(Records from a data collection)
Segment Open

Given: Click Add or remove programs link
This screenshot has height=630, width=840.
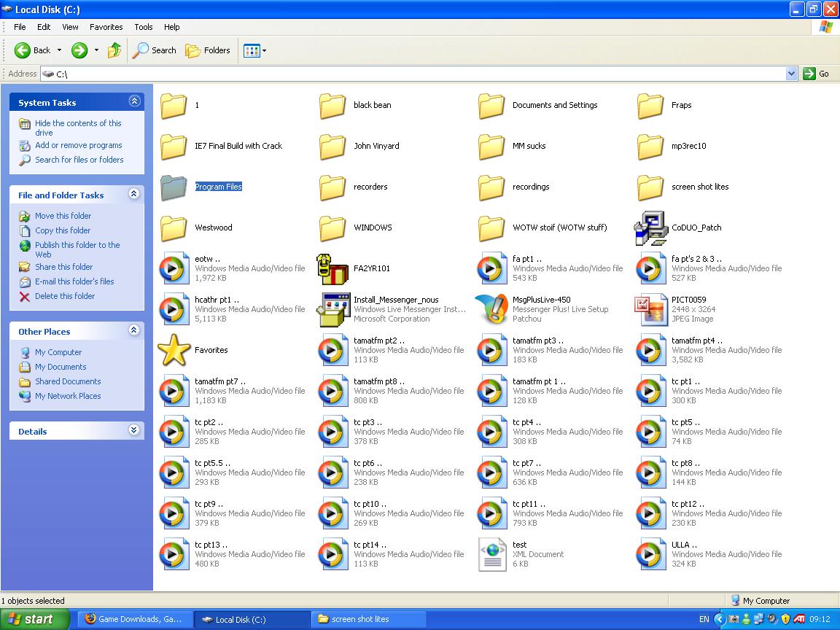Looking at the screenshot, I should tap(78, 145).
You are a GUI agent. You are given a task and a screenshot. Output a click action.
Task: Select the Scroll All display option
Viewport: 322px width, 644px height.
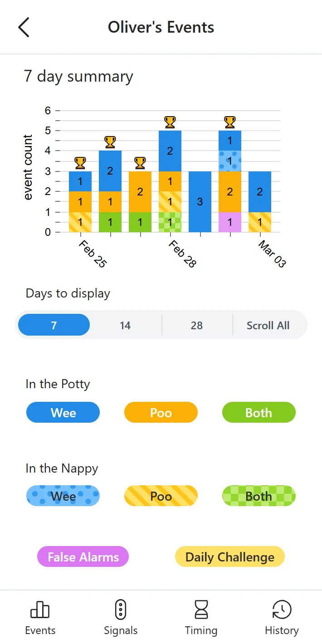pos(268,325)
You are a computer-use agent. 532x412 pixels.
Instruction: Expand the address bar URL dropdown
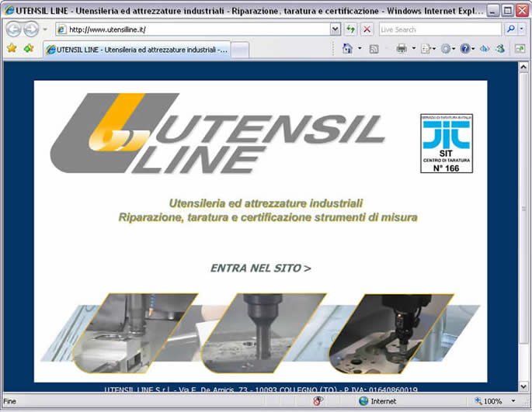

Segment Closed

**WORK TO BE COMPLETED**
Reproduce precisely the lines of the entries above, from the one containing "You are a computer-use agent. 532x412 pixels." through the final one, both ends included, and omit the pictures.

**COMPLETED EXERCISE**
You are a computer-use agent. 532x412 pixels.
Instruction: Expand the address bar URL dropdown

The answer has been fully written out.